In tutte le feste e per quasi ogni genere di sacrificio, la legge mosaica prescriveva l’immolazione di agnelli. Particolare importanza rivestiva il sacrificio dell’ a. pasquale, ucciso dal padre di famiglia nell’atrio del santuario, la sera del 14 del 1° mese (nīsān), poi arrostito (disteso su due legni in forma di croce, senza spezzarne le ossa) e consumato. Nel Nuovo Testamento l’a. diventa un simbolo del Cristo, vittima innocente immolata per la salvezza degli uomini. Assente dai Vangeli sinottici, l’equazione simbolica a. = Cristo si trova nel Vangelo di Giovanni (Gesù indicato dal Battista come «l’agnello di Dio, che toglie il peccato dal mondo»); nell’Apocalisse l’immagine dell’a. ricorre 28 volte e, come «pecorella smarrita» e salvata, diventa anche simbolo del fedele.
Nell’iconografia, l’a. è simbolo cristologico tra i più diffusi. Come rappresentazione di Cristo, su volte o catini absidali, si presenta con il nimbo, spesso crucifero, eretto sulla roccia dalla quale sgorgano i quattro fiumi del paradiso o su uno sfondo stellato. Sino al sec. 7° si trova spesso raffigurato al centro dei bracci della croce (il concilio Trullano nel 692 ne proibì l’uso a favore della figura umana del Cristo crocifisso) mentre più particolare è il motivo dell’a., eretto o accasciato, con un calice che raccoglie il sangue dalla sua ferita.

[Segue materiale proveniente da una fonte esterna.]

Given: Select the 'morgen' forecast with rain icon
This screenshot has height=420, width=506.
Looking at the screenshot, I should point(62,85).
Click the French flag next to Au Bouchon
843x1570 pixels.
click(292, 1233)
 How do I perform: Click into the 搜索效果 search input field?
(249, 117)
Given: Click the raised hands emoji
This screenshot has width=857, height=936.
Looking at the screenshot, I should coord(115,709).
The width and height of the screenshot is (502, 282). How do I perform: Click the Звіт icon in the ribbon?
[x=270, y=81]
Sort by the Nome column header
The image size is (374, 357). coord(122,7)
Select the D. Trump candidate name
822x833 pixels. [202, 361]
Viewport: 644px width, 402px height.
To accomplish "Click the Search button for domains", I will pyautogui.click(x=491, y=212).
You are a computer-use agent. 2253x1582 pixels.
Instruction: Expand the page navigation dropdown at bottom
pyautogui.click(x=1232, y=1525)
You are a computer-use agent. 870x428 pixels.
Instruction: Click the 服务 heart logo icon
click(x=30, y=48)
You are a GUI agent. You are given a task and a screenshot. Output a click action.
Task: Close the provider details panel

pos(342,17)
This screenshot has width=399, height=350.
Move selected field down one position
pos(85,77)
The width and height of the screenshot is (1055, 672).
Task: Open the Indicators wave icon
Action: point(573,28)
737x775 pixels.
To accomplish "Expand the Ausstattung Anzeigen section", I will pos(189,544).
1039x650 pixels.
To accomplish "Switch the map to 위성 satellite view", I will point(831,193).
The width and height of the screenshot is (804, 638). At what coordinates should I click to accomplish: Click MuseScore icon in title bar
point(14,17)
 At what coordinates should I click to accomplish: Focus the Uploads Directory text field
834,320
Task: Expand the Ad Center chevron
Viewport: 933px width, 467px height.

Con tali valenze si consolida l’iconografia dell’A. mistico, simbolo anche eucaristico, con la croce astile tenuta tra le zampe o con il vessillo, in riferimento alla Resurrezione, o nella visione paradisiaca dell’Adorazione dell’A. mistico. L’a. compare anche come rappresentazione del fedele, basata sul testo evangelico. Tra gli esempi più antichi è il motivo del Buon pastore, esplicita trascrizione della parabola evangelica.
Si chiamò a. (per l’a. pasquale che vi figura nel dritto) una moneta d’oro del valore di 16 soldi parisis coniata dai re di Francia, da Filippo il Bello a Carlo VII; ebbe larga diffusione e fu imitata negli Stati confinanti.